**WORK TASK**.
Locate the line containing "[BBC Radio 3] (635, 1302)" in the material below. Copy that line and all following lines through the end exactly, omitting any pictures.

+---+

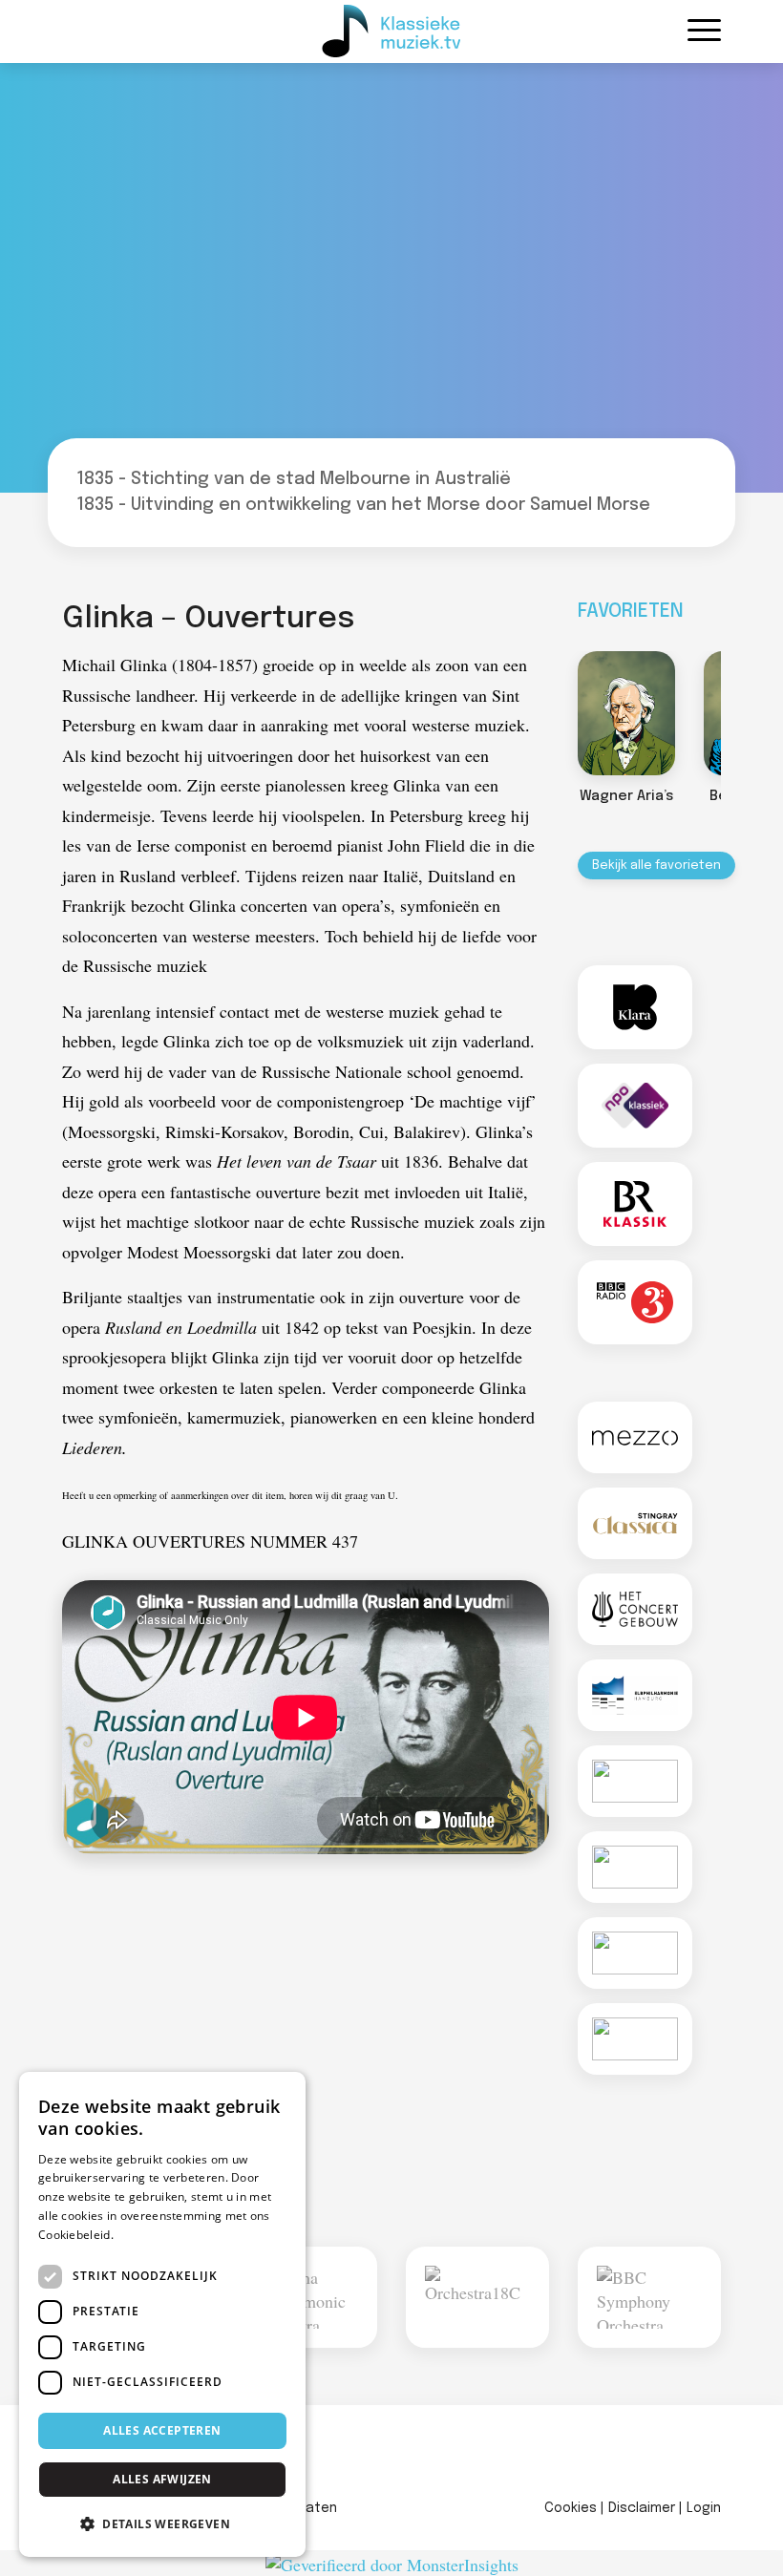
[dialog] (162, 2314)
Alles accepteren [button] (162, 2430)
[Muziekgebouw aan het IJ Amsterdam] (635, 1867)
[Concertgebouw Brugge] (635, 2038)
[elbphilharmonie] (635, 1695)
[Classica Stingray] (635, 1523)
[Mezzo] (635, 1437)
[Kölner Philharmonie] (635, 1953)
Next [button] (740, 713)
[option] (626, 732)
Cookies (570, 2508)
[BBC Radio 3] (635, 1302)
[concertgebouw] (635, 1609)
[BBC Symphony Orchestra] (649, 2297)
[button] (162, 2524)
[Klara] (635, 1007)
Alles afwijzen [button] (162, 2479)
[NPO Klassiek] (635, 1106)
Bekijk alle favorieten (656, 865)
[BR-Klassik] (635, 1204)
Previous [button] (558, 713)
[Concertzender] (635, 1781)
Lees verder (149, 2235)
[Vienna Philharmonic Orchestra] (305, 2297)
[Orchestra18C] (477, 2297)
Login (704, 2508)
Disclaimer (641, 2508)
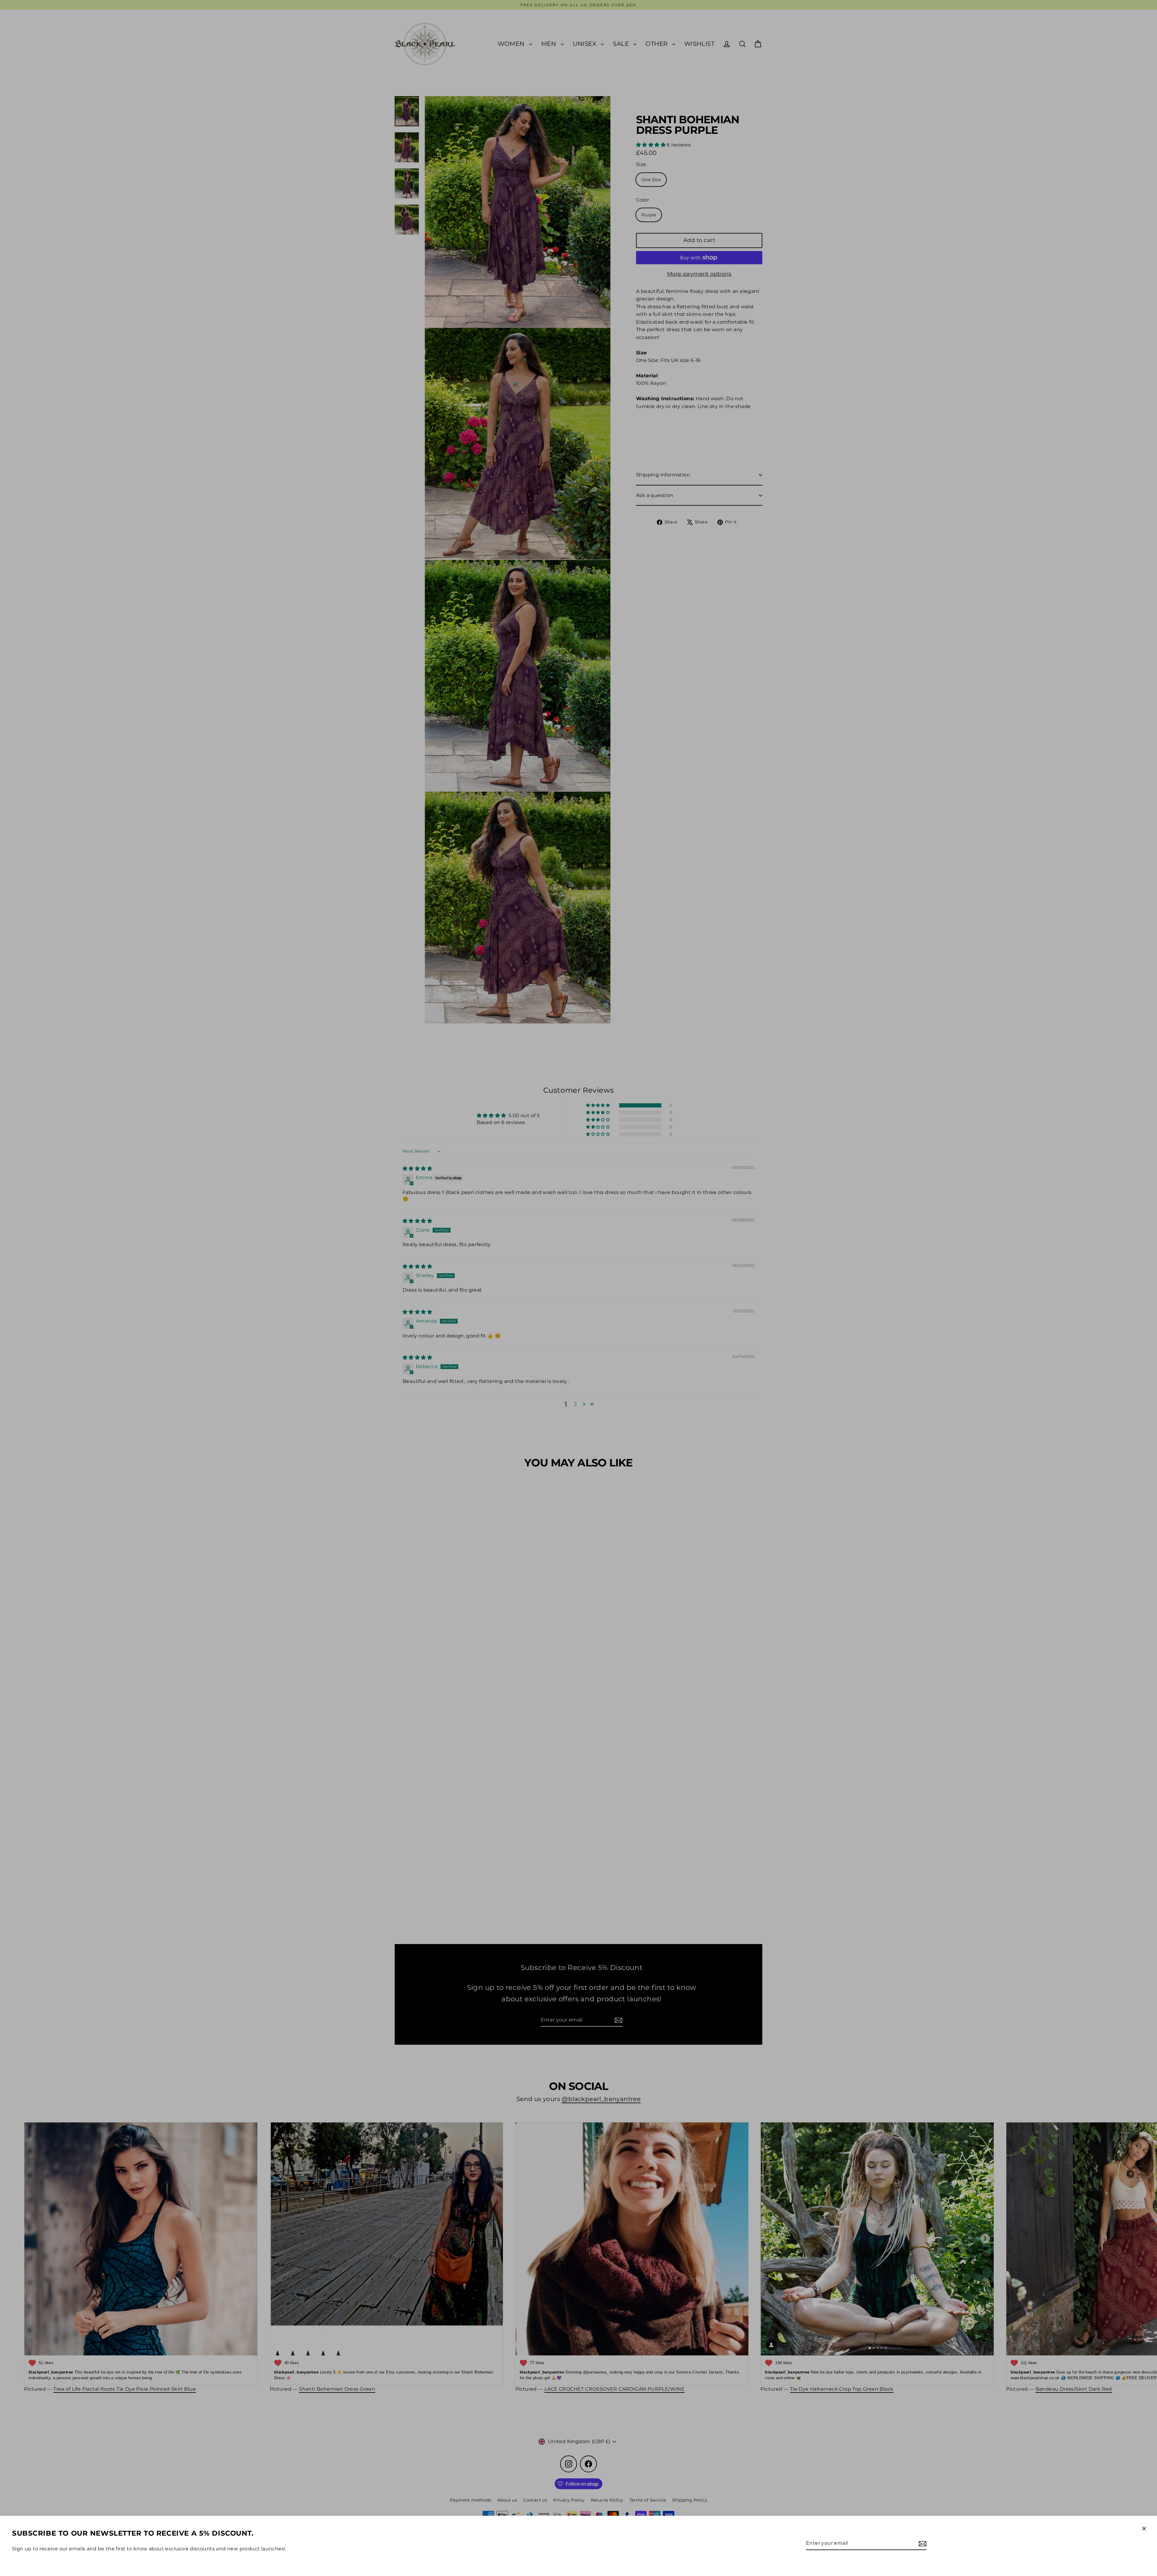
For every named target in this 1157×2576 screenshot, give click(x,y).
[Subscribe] (922, 2543)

+---+

**EXERCISE RESPONSE**.
[BBC Radio 3] (635, 1302)
[concertgebouw] (635, 1609)
[BBC Symphony Orchestra] (649, 2297)
[button] (162, 2524)
[Klara] (635, 1007)
Alles afwijzen [button] (162, 2479)
[NPO Klassiek] (635, 1106)
Bekijk alle favorieten (656, 865)
[BR-Klassik] (635, 1204)
Previous [button] (558, 713)
[Concertzender] (635, 1781)
Lees verder (149, 2235)
[Vienna Philharmonic Orchestra] (305, 2297)
[Orchestra18C] (477, 2297)
Login (704, 2508)
Disclaimer (641, 2508)
For every named target in this 1157×2576 screenshot, give click(x,y).
[Subscribe] (922, 2543)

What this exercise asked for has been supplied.